New evidence which may help unravel the complicated story of human evolution was published in Nature today. Researchers led by Matthias Meyer at the Max Planck Institute for Evolutionary Anthropology in Leipzig have isolated and analysed mitochondrial DNA from 400,000 year-old hominid fossils found at the Sima de los Huesos or 'pit of bones' in the Atapuerca mountains in northern Spain.
Scientifically, the significance of this is that this is the oldest hominid DNA yet recovered. Until recently it was assumed that DNA degrades over time at a rate which means 60,000 years was the limit beyond which DNA would not be recoverable but new techniques in DNA sequencing have now pushed that back way beyond what was thought possible.
Science can tell only so much from bones and fossils but DNA potentially provides a much clearer picture of evolutionary relationships and the recovery of mitochondrial DNA raises the possibility of a being able to recover the full genome.

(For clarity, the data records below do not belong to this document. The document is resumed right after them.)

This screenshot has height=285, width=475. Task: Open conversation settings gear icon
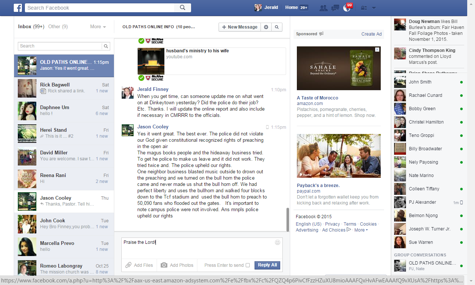pos(266,27)
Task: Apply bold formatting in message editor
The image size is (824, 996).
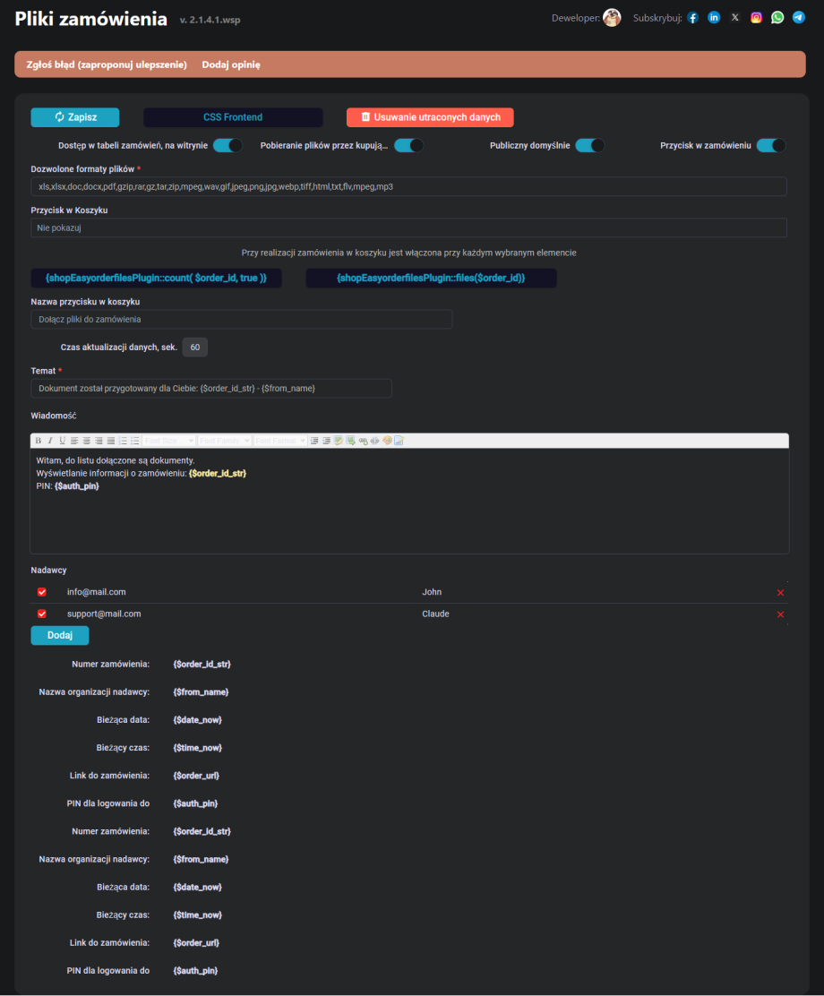Action: click(38, 441)
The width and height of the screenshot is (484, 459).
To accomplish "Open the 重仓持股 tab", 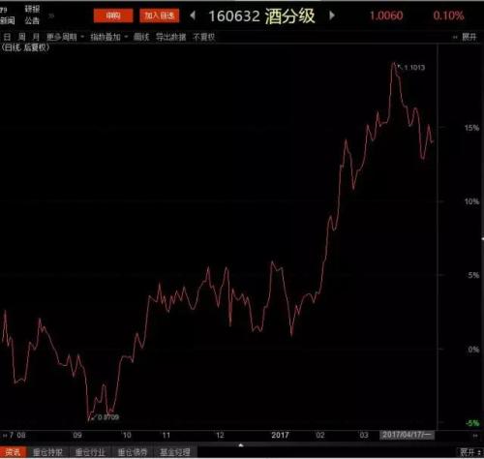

Mitochondrial DNA (mtDNA) is from the cell organelles responsible for using the energy in glucose to build adenosine triphosphate (ATP) which the cell can then use as an energy source to drive other metabolic processes. These organelles are believed to be the descendants of a bacterium which formed a symbiotic relationship with other simple cells to form the complex cells of which all multicellular life is composed. Mitochondria are present in the ovum but not in sperm, so we only inherit mtDNA from our mother and it does not get shuffled up and mixed with our father's DNA, unlike most of our genome, so it is possible to construct a tree of relationships through the maternal line.
|Atapuercan family - artist's impression|
(From Pilgrimage Day 13: Belorado - Atapuerca DR. Kaare Torgny Pettersen)

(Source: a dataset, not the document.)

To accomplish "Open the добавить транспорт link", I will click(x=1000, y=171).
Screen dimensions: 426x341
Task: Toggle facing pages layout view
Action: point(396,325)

One possibility is that this population resulted from interbreeding between early Neanderthals or Homo heidelbergensis and H. erectus as humans expanded into Euro-Asia and diversified, forming what amounts to a ring species. This is of course to be expected as species diversify from a common ancestor to form regional varieties, subspecies and eventually new species. There will inevitably be a period during which fertile interbreeding is possible. It is also possible that the Denisovans were the descendants of an early expansion which was later replaced in Europe and Western Asia by Neanderthals who had evolved in isolation before moving into their final range as an Ice Age adapted human variant, to be replaced in their turn by H. sapiens only some 30-50,000 years ago as the ice retreated and Neanderthals found themselves specialised for an environment which no longer existed. For them, global warming happened 30,000 years ago.
Whatever the final resolution to this puzzle turns out to be, and DNA sequencing is bringing that ever closer, we can be absolutely sure it will not trace all humans to a boat in the Middle East some 4000 years ago. The Max Planck Institute in Leipzig, and the science of DNA sequencing and analysis, must be giving nightmares to the professional liars at the Discovery Institute and the Institute for Creation Research which are desperate to keep selling their primitive Bronze-Age mythology to scientifically illiterate simpletons, hoping to be swept to political power on a wave of scientific ignorance and arrogant incredulity.
The science, of course, is proving to be entirely consistent with the neo-Darwinian model for evolution. Indeed, the science only makes any sense in terms of Darwinian Evolution.